Fiber-optic inter-repeater link (FOIRL) is a specification of Ethernet over optical fiber. It was specially designed as a back-to-back transport between repeater hubs to decrease latency and collision detection time, thus increasing the possible network radius. It was replaced by 10BASE-FL.
10BASE-FL is the most commonly used 10BASE-F specification of Ethernet over optical fiber. In 10BASE-FL, FL stands for fiber optic link. It replaces the original fiber-optic inter-repeater link (FOIRL) specification, but retains compatibility with FOIRL-based equipment. When mixed with FOIRL equipment, the maximum segment length is limited to FOIRL's 1000 meters.
The 10BASE-FB is a network segment used to bridge Ethernet hubs. Here FB abbreviates FiberBackbone. Due to the synchronous operation of 10BASE-FB, delays normally associated with Ethernet repeaters are reduced, thus allowing segment distances to be extended without compromising the collision detection mechanism. The maximum allowable segment length for 10BASE-FB is 2000 meters. This media system allowed multiple half-duplex Ethernet signal repeaters to be linked in series, exceeding the limit on the total number of repeaters that could be used in a given 10 Mbit/s Ethernet system. 10BASE-FB links were attached to synchronous signaling repeater hubs and used to link the hubs together in a half-duplex repeated backbone system that could span longer distances.

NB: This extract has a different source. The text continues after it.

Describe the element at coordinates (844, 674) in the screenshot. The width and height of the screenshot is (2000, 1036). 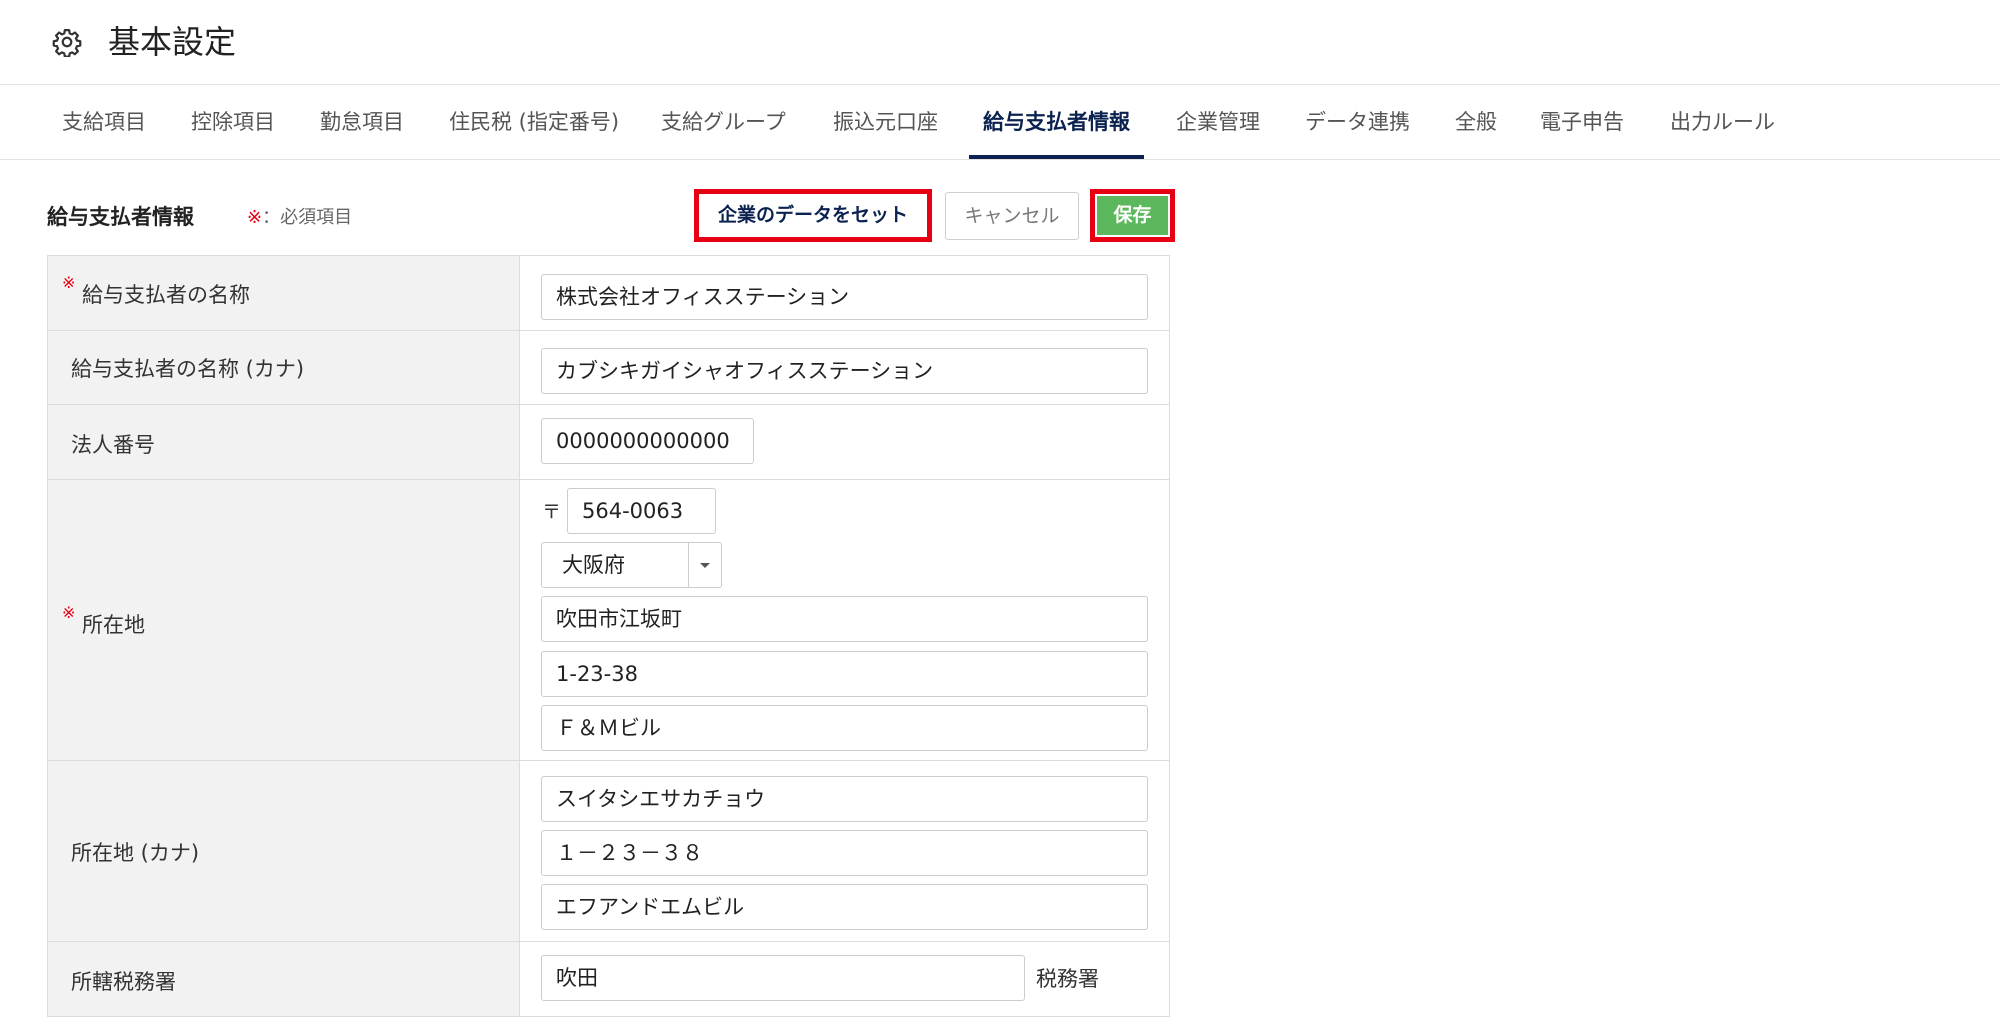
I see `address-line2-input: 1-23-38` at that location.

In 10BASE-FP, FP denotes fibre passive. This variant calls for a non-powered optical signal coupler capable of linking up to 33 devices, with each segment being up to 500 m in length. This formed a star network centered on the signal coupler. A LAN implementing this standard was applied as a branch LAN to construct an all-optical fiber hierarchical integrated LAN with a high-speed LAN (FDDI, etc.) as the backbone.[3]